Southwest Airlines narrows focus on wide passengers
Southwest Airlines is telling plump passengers to take a seat or two.
Travelers who can't fit within the 18-inch-wide space between seat armrests on Southwest planes will now be required to buy a pair of tickets, the Dallas-based carrier recently announced.
The company said its "people of size" policy had been in effect since 1980, but that it would start strictly enforcing the rule Wednesday.
Complaints from some passengers that they had been "sat on" and "smothered" by large passengers is prompting the change, Southwest said.
"We are training our employees so that they can recognize which passengers will need two seats," said Southwest spokeswoman Angela Varago, noting that the low-price, no-frills airline does not offer oversized first-class seats available on most other carriers. "We will do this discreetly."
The policy, which is similar to some other airlines' girth guidelines, could create a whopping travel bill for some large-sized passengers. Two round-trip tickets on Southwest from San Diego to San Jose, for instance, cost about $370.
Survey: Workers say image matters
A survey finds many American workers have sought jobs at their companies because of the positive image the businesses project.
In the poll of 1,002 Americans, Maritz Research found 49 percent said their companies' brand-names and image were major factors in working for those businesses and not for competitors.

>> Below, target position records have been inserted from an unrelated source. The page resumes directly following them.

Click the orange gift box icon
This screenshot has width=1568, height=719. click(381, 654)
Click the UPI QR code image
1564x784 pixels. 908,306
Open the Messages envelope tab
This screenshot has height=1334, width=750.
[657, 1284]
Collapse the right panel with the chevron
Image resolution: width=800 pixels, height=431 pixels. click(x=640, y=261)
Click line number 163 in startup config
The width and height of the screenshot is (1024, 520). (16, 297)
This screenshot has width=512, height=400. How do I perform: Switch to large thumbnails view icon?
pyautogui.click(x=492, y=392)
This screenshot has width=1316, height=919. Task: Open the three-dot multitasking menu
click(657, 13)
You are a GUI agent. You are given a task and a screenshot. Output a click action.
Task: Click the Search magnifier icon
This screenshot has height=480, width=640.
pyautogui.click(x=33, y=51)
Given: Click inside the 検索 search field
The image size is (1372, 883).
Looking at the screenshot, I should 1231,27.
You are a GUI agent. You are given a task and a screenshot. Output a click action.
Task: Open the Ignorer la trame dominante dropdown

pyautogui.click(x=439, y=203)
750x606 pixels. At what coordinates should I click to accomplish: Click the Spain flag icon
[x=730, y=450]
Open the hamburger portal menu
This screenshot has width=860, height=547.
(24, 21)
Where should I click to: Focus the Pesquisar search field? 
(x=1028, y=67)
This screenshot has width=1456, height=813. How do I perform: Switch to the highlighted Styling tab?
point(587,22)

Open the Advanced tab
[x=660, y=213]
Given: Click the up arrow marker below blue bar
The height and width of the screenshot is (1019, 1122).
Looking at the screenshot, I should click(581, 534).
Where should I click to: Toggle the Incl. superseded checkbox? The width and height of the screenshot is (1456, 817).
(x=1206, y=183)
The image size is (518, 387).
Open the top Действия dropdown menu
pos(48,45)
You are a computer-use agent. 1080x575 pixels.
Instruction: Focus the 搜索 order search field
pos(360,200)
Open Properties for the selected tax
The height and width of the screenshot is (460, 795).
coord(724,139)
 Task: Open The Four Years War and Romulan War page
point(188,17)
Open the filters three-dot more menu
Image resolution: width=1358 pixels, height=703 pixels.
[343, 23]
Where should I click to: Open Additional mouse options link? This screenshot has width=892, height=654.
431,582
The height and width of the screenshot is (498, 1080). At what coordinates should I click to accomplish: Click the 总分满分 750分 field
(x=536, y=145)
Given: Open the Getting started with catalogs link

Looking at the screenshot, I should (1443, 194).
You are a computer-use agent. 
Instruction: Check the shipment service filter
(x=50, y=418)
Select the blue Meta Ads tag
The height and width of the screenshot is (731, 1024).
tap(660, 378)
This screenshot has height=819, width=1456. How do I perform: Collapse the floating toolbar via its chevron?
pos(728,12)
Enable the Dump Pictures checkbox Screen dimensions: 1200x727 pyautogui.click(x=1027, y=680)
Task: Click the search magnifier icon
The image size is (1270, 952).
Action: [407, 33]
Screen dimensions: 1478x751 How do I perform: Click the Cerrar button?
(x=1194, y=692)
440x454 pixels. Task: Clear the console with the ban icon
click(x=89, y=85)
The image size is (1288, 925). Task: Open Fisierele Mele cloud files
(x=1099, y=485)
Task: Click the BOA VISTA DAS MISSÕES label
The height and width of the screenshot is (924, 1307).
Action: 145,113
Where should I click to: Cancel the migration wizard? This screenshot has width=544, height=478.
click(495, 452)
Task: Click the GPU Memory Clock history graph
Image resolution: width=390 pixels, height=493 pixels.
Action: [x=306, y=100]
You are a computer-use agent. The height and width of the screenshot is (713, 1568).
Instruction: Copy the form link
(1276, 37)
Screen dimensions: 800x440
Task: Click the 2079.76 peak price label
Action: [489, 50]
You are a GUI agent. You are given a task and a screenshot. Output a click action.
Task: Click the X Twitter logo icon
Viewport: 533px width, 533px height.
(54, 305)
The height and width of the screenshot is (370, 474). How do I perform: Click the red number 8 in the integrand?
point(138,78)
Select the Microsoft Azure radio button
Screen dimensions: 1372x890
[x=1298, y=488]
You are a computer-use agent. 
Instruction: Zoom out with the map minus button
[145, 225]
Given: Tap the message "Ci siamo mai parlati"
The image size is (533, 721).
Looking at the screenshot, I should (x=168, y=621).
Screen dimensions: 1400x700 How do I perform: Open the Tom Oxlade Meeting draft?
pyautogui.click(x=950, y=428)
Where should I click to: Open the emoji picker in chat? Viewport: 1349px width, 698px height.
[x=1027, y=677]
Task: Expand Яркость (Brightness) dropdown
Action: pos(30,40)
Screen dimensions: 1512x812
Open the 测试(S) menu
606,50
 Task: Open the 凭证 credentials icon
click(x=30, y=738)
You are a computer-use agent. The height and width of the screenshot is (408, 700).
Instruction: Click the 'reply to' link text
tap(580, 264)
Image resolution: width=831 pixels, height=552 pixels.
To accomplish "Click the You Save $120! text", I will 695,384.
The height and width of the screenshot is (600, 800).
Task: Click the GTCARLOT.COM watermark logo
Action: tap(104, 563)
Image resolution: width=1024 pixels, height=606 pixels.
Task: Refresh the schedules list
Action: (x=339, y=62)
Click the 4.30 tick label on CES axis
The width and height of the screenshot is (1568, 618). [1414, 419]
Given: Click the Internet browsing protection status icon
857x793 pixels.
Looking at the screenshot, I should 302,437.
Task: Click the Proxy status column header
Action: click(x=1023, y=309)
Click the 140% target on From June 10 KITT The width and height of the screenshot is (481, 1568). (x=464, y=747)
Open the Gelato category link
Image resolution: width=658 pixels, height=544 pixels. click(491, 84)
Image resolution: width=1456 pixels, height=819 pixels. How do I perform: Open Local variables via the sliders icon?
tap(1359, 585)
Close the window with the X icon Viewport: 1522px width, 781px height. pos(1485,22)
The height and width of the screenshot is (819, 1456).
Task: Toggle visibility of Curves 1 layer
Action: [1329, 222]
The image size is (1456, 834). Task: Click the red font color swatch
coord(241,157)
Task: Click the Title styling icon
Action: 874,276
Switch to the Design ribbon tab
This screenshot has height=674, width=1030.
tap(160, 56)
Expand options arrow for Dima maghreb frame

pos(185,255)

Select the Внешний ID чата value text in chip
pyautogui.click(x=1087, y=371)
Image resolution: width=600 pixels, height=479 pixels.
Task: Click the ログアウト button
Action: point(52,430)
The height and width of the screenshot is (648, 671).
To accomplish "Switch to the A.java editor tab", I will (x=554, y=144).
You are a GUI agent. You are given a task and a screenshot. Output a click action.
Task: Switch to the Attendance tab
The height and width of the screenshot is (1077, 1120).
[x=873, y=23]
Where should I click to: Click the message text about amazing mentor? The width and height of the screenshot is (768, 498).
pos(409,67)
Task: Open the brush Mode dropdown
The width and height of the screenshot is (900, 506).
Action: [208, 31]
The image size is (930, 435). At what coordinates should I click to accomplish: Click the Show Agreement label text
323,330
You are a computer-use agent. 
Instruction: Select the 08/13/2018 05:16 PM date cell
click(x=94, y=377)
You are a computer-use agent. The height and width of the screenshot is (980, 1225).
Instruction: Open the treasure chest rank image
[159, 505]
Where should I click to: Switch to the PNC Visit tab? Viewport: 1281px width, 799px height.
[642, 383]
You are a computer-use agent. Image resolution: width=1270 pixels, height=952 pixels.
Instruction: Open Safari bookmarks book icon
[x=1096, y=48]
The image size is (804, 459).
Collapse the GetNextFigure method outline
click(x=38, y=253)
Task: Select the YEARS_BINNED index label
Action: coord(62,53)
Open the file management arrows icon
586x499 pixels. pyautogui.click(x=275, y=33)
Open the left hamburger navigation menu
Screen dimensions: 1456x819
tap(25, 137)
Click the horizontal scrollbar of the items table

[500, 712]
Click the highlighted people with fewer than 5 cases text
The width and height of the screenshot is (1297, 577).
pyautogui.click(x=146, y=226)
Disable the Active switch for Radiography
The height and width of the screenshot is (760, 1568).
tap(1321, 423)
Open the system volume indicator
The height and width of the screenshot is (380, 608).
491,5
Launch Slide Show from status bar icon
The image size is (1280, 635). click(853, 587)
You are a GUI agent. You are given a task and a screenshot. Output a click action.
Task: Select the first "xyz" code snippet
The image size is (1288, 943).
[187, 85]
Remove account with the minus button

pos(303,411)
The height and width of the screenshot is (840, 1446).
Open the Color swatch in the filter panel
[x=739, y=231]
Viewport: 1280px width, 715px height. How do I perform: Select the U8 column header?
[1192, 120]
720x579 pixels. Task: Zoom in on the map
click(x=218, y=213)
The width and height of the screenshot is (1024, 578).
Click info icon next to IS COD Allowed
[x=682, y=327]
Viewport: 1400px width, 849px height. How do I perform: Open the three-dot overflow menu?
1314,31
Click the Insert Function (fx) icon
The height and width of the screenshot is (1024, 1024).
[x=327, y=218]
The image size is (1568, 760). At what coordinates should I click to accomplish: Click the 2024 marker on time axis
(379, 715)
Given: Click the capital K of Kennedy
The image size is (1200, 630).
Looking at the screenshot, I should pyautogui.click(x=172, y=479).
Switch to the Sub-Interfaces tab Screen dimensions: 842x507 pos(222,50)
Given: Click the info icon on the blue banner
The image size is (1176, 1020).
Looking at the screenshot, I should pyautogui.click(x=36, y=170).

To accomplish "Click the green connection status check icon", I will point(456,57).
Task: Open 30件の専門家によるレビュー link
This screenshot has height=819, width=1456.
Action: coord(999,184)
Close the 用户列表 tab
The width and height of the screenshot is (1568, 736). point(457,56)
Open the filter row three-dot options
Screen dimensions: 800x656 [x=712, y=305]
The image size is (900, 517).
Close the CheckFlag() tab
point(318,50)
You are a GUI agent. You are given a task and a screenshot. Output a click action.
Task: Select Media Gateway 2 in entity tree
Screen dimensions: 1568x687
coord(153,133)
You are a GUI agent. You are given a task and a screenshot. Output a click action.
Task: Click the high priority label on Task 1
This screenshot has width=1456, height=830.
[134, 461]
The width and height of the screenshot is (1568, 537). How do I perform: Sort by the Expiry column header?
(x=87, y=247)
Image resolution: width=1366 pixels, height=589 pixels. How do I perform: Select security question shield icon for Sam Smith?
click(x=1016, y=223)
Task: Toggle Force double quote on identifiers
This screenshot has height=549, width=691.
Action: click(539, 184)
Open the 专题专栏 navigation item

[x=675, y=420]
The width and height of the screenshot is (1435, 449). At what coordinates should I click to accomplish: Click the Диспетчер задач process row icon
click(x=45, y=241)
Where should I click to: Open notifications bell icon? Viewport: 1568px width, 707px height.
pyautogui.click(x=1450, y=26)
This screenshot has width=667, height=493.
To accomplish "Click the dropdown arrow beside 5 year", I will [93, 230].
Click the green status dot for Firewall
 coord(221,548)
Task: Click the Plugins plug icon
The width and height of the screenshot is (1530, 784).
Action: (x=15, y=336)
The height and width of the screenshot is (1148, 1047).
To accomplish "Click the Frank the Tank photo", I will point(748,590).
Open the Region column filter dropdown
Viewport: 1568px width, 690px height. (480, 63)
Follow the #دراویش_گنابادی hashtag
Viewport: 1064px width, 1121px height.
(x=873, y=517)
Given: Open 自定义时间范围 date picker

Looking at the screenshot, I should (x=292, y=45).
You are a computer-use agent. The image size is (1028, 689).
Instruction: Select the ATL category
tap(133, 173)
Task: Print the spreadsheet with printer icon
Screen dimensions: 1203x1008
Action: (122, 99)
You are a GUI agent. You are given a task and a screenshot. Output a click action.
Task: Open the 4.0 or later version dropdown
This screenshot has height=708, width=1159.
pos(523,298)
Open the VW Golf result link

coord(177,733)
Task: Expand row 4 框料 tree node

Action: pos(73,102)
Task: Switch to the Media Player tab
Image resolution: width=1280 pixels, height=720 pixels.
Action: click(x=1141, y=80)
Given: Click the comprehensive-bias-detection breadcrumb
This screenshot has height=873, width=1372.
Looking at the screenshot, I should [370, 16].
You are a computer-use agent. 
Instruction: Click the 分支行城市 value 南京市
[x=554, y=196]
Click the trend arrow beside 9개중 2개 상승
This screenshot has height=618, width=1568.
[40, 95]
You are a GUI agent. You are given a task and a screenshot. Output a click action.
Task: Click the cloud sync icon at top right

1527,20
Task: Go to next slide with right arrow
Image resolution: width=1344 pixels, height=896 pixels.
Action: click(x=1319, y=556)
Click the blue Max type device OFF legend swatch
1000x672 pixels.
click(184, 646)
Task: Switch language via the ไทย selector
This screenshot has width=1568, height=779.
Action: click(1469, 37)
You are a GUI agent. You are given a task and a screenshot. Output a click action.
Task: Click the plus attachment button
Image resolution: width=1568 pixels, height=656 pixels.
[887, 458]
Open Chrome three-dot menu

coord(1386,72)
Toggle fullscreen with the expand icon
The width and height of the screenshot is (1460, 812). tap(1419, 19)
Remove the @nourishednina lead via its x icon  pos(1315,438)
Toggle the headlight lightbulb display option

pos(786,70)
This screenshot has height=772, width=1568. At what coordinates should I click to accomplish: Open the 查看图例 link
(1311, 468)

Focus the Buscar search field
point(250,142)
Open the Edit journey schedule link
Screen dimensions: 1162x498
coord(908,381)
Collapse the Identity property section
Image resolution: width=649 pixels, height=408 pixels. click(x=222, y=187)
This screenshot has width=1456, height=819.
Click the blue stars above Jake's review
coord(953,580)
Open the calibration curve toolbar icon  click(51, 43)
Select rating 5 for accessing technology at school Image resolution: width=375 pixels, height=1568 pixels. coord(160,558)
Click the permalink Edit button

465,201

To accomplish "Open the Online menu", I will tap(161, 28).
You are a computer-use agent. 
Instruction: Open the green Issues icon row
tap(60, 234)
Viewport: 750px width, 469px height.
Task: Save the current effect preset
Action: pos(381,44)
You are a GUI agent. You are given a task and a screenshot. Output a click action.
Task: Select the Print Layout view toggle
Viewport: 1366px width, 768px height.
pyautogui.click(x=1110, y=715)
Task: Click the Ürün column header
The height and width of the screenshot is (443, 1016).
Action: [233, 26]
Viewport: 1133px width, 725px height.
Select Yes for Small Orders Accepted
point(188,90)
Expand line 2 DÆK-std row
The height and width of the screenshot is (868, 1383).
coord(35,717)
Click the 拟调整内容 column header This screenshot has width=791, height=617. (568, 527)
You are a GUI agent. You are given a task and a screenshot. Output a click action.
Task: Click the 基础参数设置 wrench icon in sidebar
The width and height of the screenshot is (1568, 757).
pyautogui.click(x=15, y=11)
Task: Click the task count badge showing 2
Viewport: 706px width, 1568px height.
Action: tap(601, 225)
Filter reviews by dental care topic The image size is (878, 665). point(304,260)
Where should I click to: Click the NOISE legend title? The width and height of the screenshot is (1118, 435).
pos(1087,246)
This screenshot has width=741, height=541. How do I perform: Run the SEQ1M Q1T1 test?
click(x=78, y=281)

And more than half, or 53 percent, said they felt strongly enough about what their companies make or do to recommend the firms to friends, family members and even colleagues at other companies.
Moreover, Maritz found "brand pride" was strongly associated with better job satisfaction.
"These findings show that brand image plays a key role in attracting and retaining employees," said Rick Garlick of St. Louis-based Maritz.
Economy: CEOs say job creation key to recovery by year's end
American CEOs are confident the nation's economy will keep recovering, but in a survey of 1,450 executives of small-to mid-sized American companies by Tec International, they predict a full rebound won't happen until the end of 2002.
Seventy-six percent of the CEOs polled said they expect the economy to recover by the end of the year. The retail sector is expected to recover the fastest, while telecommunications will take the longest amount of time.
The survey is conducted quarterly by TEC International, an organization of CEOs of small to mid-sized firms.
Fifty-one percent of the CEOs cited job creation as the most important business strategy to begin during the next six months.